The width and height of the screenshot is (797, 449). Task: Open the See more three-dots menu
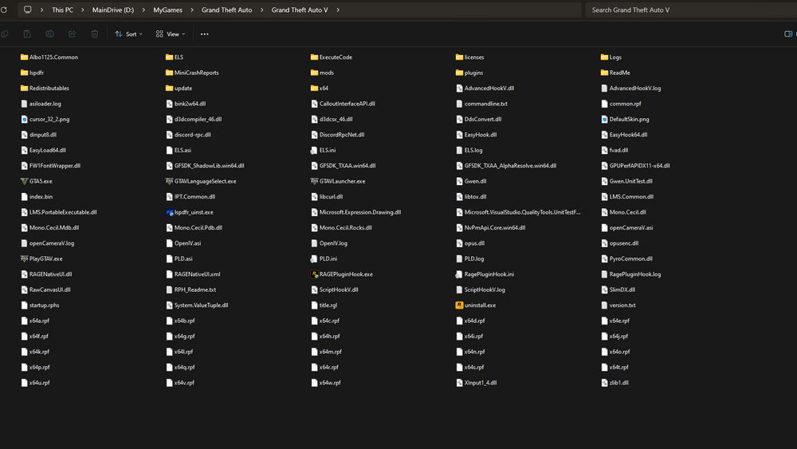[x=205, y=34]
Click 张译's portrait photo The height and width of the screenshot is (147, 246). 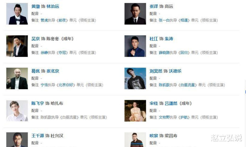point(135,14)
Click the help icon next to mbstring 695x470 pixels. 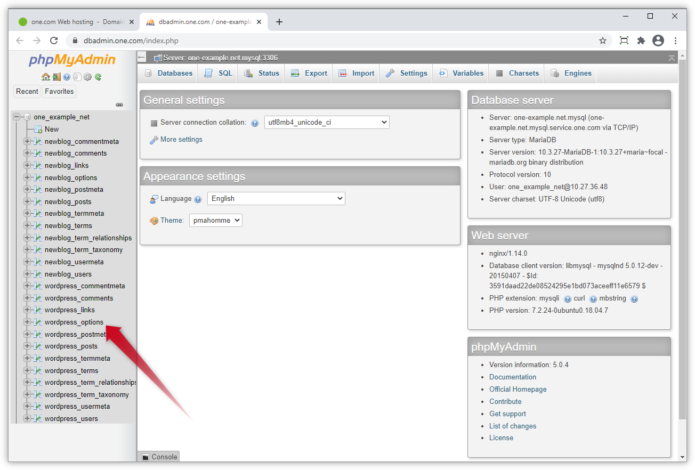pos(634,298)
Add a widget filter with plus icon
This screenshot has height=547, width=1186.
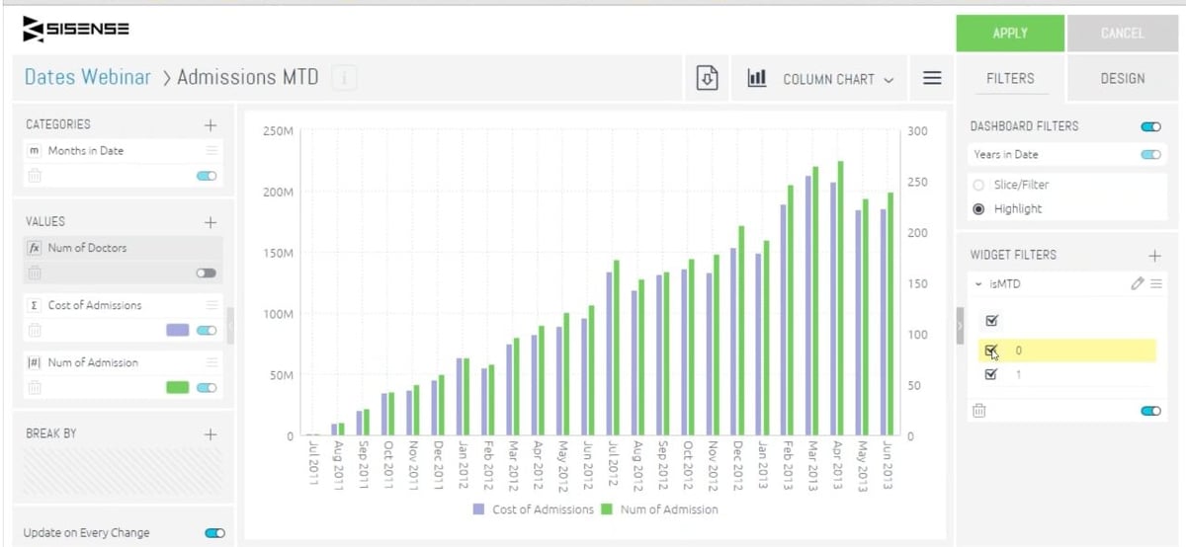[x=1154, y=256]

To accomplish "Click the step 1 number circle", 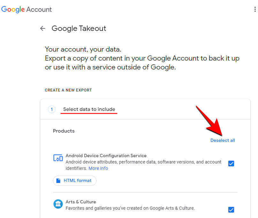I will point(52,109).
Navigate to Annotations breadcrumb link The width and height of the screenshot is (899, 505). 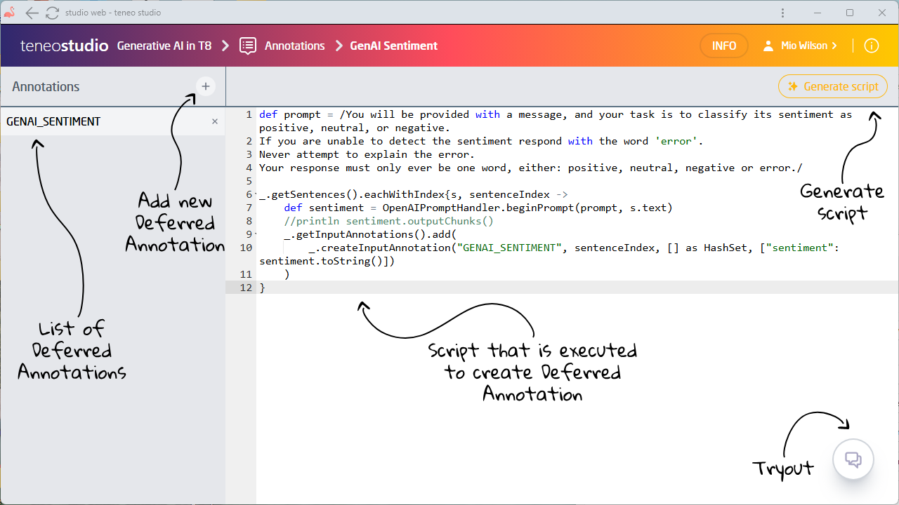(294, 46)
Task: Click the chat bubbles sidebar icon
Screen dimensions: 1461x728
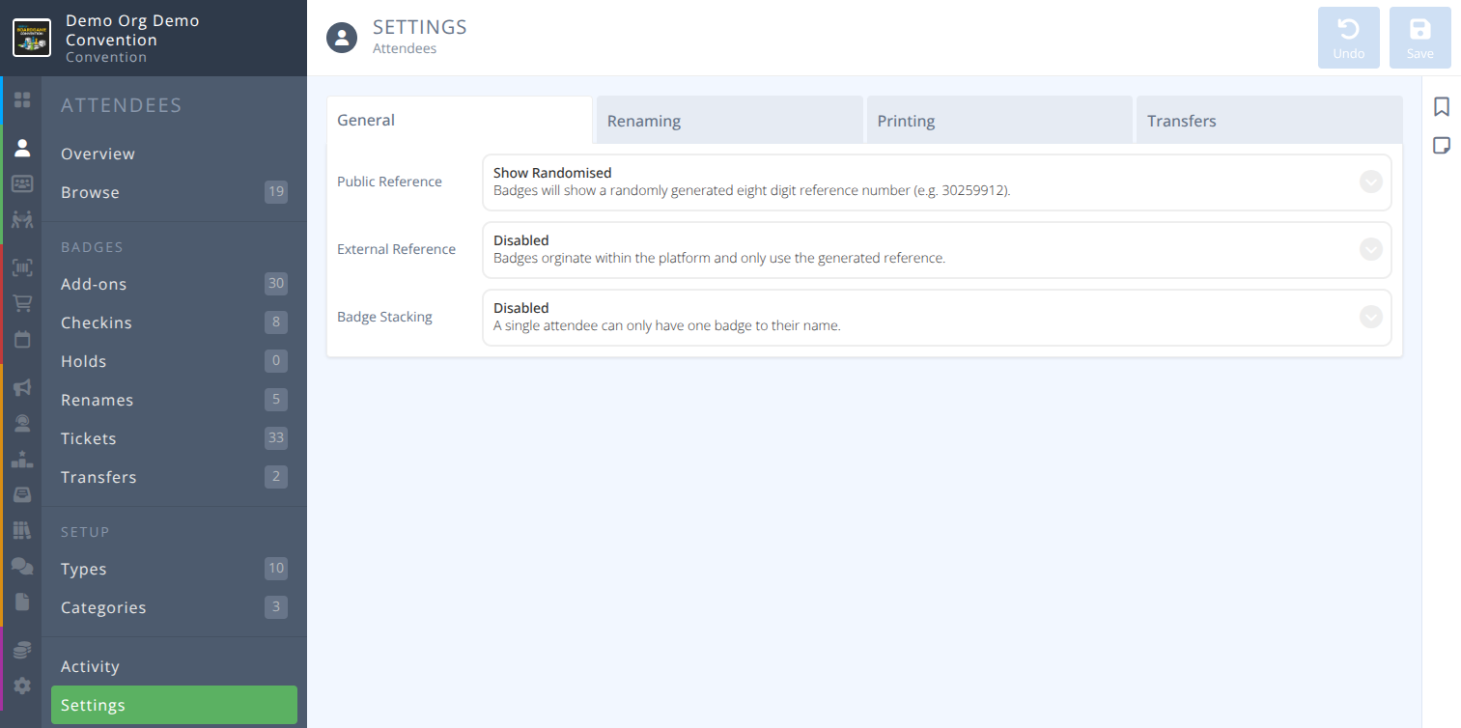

________________

WHAT IS BEING ASKED: Your task is to reproduce exactly the lines from the one with "Task: Click the chat bubbles sidebar icon" to the end of the material, both included, with the pictures left out.

SOLUTION:
Task: Click the chat bubbles sidebar icon
Screen dimensions: 1461x728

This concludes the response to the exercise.